The war between men and women

In less than two months, LD Peter Mumford went from zero Broadway credits to having his name on two different plays. Two of the English LD's productions came over this spring, both of them illuminating different dark corners of male-female relationships. First up was Stanley, Pam Gems' drama about English painter Stanley Spencer, which reopened the dormant Circle in the Square Theatre and presented the New York debut of Antony Sher in the title role. Then came Ibsen's A Doll's House in a production which took the West End by storm and made a star of leading lady Janet McTeer.

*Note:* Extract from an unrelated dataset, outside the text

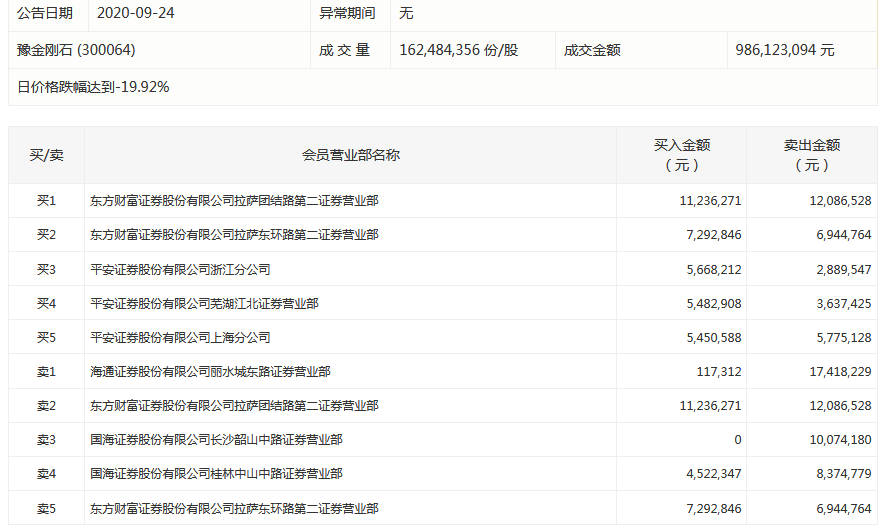This screenshot has width=888, height=529.
Task: Select the 日价格跌幅达到-19.92% reason text
Action: pos(93,87)
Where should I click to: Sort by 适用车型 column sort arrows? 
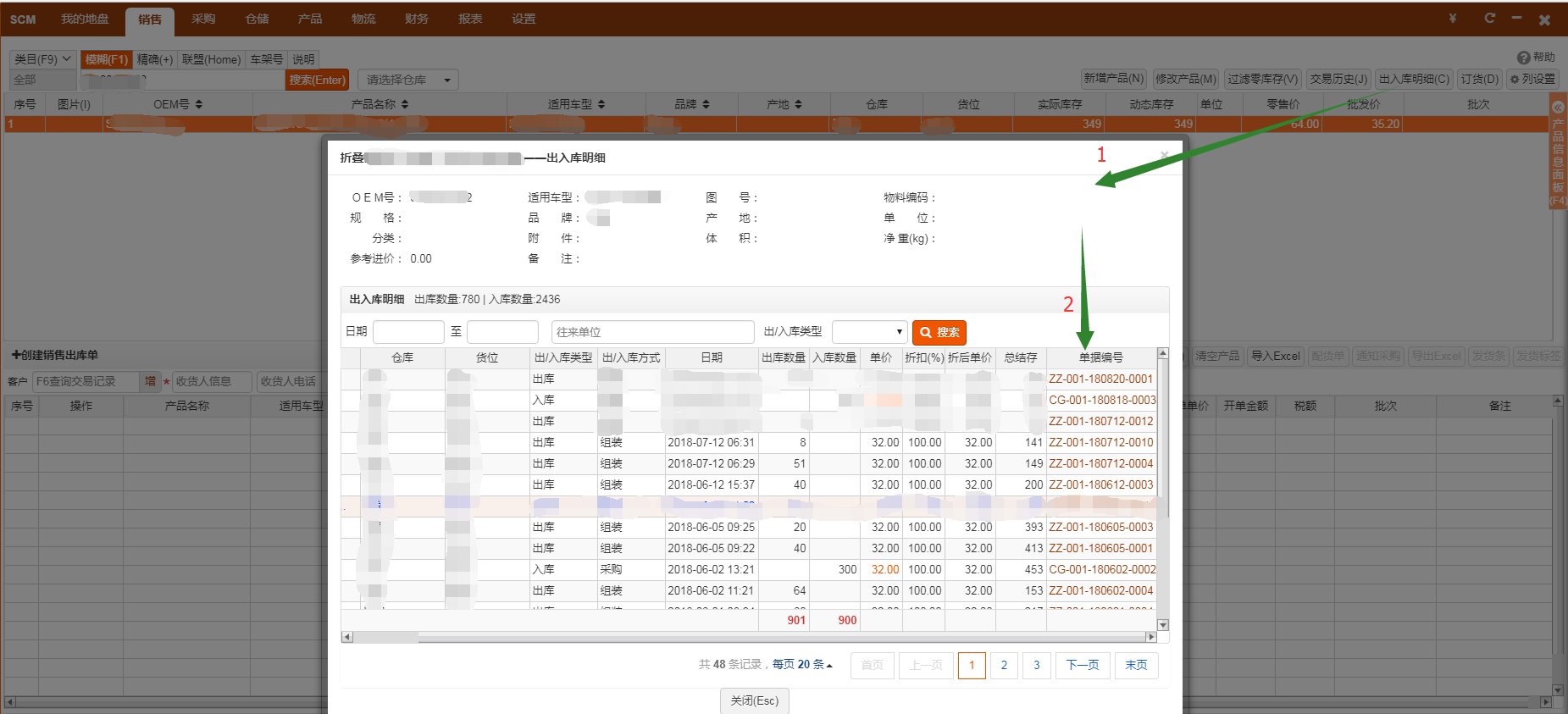click(x=601, y=104)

Gems' play dwells on Spencer's chaotic personal life; he deserts his loving wife for a social-climbing lesbian who doesn't intend to sleep with him. Instead, she mines his social circle for professional contacts and then takes possession of his house, reducing him to near-vagabond status. For the Broadway production, Mumford embraced the oddly configured space of the Circle in the Square, noting that the theatre's deep-thrust format was similar to that of the Cottesloe, the Royal National venue where Stanley premiered. The LD used a distinctive color palette which includes unusual shades of pink and green. The pink, he says, is Lee 169 Lilac Tint; although he says that there are several greens in the plot, the main color is Fluoro Green from Lee. The colors, he adds, are "related to the paintings. Stanley talks about the number of greens in the English landscape; also, there's a pinkish tinge in many of the paintings. One wanted to make [the lighting] as painterly as possible."

Throughout the production, the LD made use of striking effects. The play's opening scene seemed to take place under the glare of one bare incandescent bulb (really the work of several subtly placed instruments). The paintings hung on the surrounding walls were often illuminated by carefully framed blocks of light. Other scenes of the painter at work, particularly the finale, seemed to glow from within. The LD notes that the effect was achieved through the use of lighting focused "very, very tightly onto the artist's pad from directly above." The glow was achieved by "light bouncing off the pad. Antony does paint and draw in the play; he needs visual access to what he's doing." Overall, the designer is pleased with the Broadway production, adding that at Circle in the Square, "I think we almost got it looking better, not being in repertory," and having to change productions on a regular basis.

Unlike Stanley, with its multiple scenes and locations, A Doll's House is the very model of a well-made play. Ibsen's tale of a 19th-century marriage's downward spiral is played out in the confines of a single box set. As a result, Mumford's work was, he says, "very different from Stanley, much more naturalistic." In many respects, the LD took his cue from the performance of McTeer. "This is much more about allowing the performance to go, go, go," he says, adding that her performance carries a certain degree of volatility: "You don't necessarily know where she's going from night to night." He worked, he says, at "creating cues which should not be very apparent, that have to do with time passing in a room, until, finally, there's just an oil lamp burning." The latter effect is the result of "long, slow cues, over a period of literally minutes as your eyes adjust to the dark." Overall, he adds, the result is "less expressionist than Stanley-more filmic, more naturalistic." In any event, each production reveals its protagonist at the end to be vindicated in his or her independence; both characters are fated to live in a solitary light.

Mumford adds that Stanley is controlled by a Strand mini-Lightpalette, while A Doll's House is run on an ETC Obsession. Lighting for Stanley was supplied by Production Arts Lighting; BASH Theatrical supplied A Doll's House. David Lander was the assistant designer on both productions.